El filósofo y profesor de Stanford, Sam Harris, ha argumentado, con razón, que no hay que ser un lunático para perseguir y asesinar en nombre de la fe. Tanto la Biblia como el Corán han servido para justificar la violencia contra los infieles: “Dios es el enemigo de los incrédulos”, se lee en el Corán (2:98). “Dios maldice a los infieles; ellos han desatado su ira inexorable” (2:89); “Les espera el castigo más ignominioso” (2:90)… “No se diga que los caídos en la guerra santa están muertos. Están vivos, solo que no los vemos” (2:154)…
La quema de herejes, el genocidio de miles de protestantes, la persecución a moros, a judíos, y a los detractores de la fe católica, fueron actos perpetrados en nombre de Dios por individuos que encontraron apoyo moral en preceptos consignados en las Sagradas Escrituras. Y los diecinueve terroristas del 11 de septiembre no eran precisamente pacientes siquiátricos que alucinaban con visiones del profeta Mahoma. Por el contrario, eran individuos racionales, reflexivos, con un alto nivel de educación, convencidos de que serían recompensados en el más allá si se inmolaban en nombre de Alá.
El Islam, como fue el cristianismo en su momento, es una religión en la que no hay lugar para los enemigos de la fe. Los mártires musulmanes, como los primeros mártires cristianos, no albergan ninguna duda sobre la realidad del Paraíso, y están convencidos de la necesidad del sacrificio como medio para alcanzarlo. Es innegable que estas dos grandes religiones se han empeñado a lo largo de los siglos en convertir por la fuerza a los incrédulos, perseguir a los herejes, exterminar a los apóstatas, y hacer de su fe la única; la verdadera.
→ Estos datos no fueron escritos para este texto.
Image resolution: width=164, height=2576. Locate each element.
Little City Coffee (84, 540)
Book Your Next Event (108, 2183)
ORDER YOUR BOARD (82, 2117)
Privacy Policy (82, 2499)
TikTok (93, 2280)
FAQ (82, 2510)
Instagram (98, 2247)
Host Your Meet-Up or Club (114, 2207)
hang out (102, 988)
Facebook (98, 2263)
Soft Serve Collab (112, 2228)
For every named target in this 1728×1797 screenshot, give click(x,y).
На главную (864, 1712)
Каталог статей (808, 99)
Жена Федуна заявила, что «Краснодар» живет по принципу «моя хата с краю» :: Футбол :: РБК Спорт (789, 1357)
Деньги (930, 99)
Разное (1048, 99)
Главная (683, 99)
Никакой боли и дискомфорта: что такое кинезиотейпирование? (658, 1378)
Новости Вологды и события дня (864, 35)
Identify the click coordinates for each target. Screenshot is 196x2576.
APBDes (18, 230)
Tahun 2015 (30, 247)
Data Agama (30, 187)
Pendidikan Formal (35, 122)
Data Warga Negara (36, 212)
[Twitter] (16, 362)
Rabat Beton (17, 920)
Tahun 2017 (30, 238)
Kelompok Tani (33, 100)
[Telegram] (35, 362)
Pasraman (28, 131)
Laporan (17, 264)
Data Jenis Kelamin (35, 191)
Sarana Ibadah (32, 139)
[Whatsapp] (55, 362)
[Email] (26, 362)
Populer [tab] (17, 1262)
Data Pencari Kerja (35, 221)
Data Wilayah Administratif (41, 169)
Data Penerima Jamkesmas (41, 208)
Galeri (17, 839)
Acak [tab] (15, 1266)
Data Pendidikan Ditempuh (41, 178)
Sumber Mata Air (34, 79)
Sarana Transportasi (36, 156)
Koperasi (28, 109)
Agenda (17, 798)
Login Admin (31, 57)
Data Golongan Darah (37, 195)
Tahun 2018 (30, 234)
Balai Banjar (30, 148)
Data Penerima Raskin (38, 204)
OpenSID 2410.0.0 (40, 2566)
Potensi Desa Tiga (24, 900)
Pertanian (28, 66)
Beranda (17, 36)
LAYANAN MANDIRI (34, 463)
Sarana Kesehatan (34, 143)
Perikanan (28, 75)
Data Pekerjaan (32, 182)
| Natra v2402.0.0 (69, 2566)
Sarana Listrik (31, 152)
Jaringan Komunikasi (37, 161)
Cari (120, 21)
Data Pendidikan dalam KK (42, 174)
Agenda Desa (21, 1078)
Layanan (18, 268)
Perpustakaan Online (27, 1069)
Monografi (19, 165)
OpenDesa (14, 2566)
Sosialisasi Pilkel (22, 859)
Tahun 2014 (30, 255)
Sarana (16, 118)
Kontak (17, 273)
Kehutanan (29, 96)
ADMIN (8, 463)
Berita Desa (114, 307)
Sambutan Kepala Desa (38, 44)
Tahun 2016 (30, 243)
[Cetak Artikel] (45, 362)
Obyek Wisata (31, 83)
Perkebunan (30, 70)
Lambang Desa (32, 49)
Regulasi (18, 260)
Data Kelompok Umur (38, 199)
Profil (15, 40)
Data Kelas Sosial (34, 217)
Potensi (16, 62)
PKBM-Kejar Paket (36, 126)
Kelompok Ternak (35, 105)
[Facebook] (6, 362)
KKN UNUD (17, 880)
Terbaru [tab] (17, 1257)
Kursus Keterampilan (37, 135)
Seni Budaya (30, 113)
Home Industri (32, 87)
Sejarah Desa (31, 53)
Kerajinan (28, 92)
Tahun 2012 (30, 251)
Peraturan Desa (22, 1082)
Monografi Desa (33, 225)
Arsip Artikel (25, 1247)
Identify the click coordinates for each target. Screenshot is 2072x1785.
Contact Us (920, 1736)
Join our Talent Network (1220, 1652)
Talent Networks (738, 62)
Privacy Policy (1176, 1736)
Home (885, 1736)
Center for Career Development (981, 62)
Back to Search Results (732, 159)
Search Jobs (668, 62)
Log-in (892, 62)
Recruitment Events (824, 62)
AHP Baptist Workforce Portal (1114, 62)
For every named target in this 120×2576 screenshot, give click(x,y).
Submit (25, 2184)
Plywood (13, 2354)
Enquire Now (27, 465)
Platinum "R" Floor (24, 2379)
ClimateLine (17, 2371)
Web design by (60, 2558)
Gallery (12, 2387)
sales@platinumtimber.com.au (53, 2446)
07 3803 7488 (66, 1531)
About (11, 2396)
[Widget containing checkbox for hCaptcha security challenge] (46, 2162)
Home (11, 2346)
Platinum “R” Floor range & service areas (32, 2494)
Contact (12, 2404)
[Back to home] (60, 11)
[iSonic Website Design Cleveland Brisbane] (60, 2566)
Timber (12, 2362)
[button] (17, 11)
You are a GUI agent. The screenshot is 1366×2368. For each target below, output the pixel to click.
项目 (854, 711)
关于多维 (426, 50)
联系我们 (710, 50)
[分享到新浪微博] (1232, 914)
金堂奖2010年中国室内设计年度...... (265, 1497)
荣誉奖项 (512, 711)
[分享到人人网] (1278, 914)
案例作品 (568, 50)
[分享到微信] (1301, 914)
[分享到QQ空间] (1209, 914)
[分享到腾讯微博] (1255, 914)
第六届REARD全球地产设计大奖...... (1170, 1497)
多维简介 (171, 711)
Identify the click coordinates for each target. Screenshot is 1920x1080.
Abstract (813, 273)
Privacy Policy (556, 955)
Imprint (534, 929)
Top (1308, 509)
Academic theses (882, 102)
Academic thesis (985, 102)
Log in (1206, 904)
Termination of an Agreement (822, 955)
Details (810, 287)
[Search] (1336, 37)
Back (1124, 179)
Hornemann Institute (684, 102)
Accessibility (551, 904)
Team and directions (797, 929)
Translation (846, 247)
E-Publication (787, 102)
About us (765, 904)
Tienen algo de razón aquellos que afirman que el mundo musulmán está viviendo su propia Edad Media. De acuerdo con el reporte de las Naciones Unidas sobre desarrollo humano, menos de 2% de los árabes tiene acceso a Internet. Y aunque representan el 5% de la población mundial, solo producen el 1% de los libros del mundo, casi todos religiosos (España traduce más libros al español anualmente que todos los libros que se hallan traducidos al árabe, por árabes, desde el siglo IX).
Un columnista de este diario escribía hace unos días en un arrebato de sensiblería poética: “yo puedo sentir en las páginas de la Biblia y del Corán el soplo de la sabiduría, el viento de la profecía…”. Quizá carezca de la sensibilidad del escritor, porque todavía no he podido encontrar la sabiduría en un libro como el Antiguo Testamento, en el que se afirma que el mundo es plano, con cuatro esquinas, y que ocupa el centro del universo, lo que apenas corresponde a la imaginación de unas tribus ignorantes y paupérrimas.
Ni tampoco he visto la justicia, el amor, o la compasión de un Dios que considera “una doble falta dar luz a una hembra”, y que autoriza al marido a asesinar en público a su esposa si sospecha que no es virgen. Ni he podido apreciar el mágico encanto de un libro como el Corán, que ha servido para que se subyugue a la mujer hasta el punto de que se le fuerza a deambular cubierta de pies a cabeza, como si su feminidad fuera motivo de vergüenza. Un libro que en algunos países islámicos se invoca para lapidar a las adúlteras cuando las autoridades religiosas lo consideran un deber moral.
No es sorprendente que a un fanático como Jones se le pueda ocurrir semejante sandez, como invitar a quemar un libro como el Corán. Este desagradable personaje hace parte de ese grupo en ascenso de religiosos fundamentalistas de ultra derecha que predican sin tapujos el odio a los homosexuales, la xenofobia y el racismo, y que conocen mejor que nadie los réditos que trae ocupar las primeras planas de los diarios cuando se está metido en el sórdido negocio de los comerciantes de la fe.